DIRECTIONS
Copy out each line of the material in which the word "magnifier" can be found.

THE DATA

◆ ◆ ◆ ◆

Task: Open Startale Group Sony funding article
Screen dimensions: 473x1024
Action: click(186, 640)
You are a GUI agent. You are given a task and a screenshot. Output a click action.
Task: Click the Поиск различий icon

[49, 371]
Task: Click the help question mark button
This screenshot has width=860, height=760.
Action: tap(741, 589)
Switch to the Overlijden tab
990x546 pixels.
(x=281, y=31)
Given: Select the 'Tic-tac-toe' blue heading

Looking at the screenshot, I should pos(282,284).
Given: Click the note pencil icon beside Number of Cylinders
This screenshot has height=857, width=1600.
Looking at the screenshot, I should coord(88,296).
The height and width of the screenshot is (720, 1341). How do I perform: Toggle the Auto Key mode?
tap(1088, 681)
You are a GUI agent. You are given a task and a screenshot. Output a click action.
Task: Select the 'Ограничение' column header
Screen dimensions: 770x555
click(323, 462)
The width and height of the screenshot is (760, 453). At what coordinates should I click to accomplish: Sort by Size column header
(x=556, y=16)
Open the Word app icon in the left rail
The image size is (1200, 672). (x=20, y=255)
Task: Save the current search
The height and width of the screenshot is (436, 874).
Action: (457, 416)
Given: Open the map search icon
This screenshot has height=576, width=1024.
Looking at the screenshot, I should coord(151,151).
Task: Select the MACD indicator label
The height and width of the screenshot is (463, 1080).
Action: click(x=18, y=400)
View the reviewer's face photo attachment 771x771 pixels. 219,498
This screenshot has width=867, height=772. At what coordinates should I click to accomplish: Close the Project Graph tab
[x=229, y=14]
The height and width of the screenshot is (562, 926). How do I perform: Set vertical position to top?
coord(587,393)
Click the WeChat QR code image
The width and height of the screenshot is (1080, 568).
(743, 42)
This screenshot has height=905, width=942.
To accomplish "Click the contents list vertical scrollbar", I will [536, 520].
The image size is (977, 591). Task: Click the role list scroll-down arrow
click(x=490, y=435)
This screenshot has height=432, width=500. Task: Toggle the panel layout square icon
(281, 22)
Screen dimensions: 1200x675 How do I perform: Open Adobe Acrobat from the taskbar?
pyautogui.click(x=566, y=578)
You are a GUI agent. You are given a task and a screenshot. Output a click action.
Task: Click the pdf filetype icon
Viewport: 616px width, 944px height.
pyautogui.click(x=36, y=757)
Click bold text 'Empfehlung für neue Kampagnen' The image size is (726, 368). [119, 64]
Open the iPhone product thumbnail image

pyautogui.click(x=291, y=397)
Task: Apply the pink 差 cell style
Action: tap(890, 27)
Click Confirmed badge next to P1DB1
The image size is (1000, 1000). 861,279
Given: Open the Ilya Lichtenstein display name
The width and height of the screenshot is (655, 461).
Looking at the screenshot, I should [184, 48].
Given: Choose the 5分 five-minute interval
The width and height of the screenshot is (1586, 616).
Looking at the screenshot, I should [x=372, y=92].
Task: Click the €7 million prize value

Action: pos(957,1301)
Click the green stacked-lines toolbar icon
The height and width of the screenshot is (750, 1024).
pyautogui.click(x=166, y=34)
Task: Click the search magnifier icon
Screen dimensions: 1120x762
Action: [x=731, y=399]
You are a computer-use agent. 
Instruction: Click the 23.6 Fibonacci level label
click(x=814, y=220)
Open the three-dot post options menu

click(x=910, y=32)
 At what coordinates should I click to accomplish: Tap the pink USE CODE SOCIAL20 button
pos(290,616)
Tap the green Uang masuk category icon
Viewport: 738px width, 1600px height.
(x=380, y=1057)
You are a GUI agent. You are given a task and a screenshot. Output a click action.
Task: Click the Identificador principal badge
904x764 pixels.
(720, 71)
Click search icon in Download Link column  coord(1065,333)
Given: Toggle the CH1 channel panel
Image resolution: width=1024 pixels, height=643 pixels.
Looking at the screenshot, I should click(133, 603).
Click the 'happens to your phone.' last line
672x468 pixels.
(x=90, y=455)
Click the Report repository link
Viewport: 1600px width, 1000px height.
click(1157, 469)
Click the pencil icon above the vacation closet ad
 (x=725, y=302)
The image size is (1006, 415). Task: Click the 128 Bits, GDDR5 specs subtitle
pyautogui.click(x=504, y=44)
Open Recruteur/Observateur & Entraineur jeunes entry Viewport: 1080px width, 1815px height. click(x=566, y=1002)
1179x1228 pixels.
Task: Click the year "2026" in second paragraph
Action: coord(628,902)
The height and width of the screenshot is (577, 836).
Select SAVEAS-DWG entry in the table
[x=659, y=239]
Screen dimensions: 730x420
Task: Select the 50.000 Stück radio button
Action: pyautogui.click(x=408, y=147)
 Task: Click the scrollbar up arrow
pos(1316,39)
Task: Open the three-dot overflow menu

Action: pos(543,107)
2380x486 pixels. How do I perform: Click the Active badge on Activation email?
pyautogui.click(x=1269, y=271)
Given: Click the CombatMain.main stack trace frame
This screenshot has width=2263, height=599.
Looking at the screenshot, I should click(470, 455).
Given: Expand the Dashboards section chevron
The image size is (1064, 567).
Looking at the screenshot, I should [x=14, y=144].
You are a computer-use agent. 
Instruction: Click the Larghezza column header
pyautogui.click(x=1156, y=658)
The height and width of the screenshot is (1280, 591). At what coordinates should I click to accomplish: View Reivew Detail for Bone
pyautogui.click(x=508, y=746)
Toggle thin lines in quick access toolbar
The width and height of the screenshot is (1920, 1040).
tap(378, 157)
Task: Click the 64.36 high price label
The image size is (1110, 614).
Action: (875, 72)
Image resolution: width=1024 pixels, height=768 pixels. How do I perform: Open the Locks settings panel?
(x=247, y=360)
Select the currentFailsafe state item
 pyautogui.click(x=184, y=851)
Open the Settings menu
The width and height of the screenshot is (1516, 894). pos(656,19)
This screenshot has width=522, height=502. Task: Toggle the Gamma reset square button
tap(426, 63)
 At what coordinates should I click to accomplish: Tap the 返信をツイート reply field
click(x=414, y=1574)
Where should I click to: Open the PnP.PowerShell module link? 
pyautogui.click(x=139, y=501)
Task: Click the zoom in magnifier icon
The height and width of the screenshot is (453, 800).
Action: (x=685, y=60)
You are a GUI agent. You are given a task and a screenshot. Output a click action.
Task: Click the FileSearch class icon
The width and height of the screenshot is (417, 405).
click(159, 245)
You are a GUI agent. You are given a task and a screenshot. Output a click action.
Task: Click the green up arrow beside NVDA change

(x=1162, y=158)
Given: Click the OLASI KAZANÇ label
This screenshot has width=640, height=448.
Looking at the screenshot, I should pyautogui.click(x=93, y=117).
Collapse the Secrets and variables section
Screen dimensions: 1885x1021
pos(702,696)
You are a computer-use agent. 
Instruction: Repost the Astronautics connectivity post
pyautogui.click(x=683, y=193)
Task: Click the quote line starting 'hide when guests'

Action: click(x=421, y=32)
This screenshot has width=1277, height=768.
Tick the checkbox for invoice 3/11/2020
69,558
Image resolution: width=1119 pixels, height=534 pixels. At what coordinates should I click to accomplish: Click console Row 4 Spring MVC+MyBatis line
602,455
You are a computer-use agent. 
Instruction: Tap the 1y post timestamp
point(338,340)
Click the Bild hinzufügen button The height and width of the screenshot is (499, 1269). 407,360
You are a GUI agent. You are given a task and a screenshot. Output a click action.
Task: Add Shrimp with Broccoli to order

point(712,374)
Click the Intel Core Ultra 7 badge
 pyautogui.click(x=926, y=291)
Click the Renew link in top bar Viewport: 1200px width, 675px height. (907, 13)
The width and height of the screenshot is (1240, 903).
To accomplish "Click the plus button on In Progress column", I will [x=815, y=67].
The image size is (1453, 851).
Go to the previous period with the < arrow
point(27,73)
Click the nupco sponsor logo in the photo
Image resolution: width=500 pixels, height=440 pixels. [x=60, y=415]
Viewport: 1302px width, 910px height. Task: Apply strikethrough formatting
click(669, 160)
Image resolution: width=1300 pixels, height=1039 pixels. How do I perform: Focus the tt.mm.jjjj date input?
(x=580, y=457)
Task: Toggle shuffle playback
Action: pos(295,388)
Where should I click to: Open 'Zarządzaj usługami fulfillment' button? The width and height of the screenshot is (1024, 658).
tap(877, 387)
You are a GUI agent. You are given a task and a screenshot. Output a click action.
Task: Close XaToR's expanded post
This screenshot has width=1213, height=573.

◆ ◆ ◆ ◆

ANSWER BOX
Task: Click the search magnifier icon
Task: Click the zoom in magnifier icon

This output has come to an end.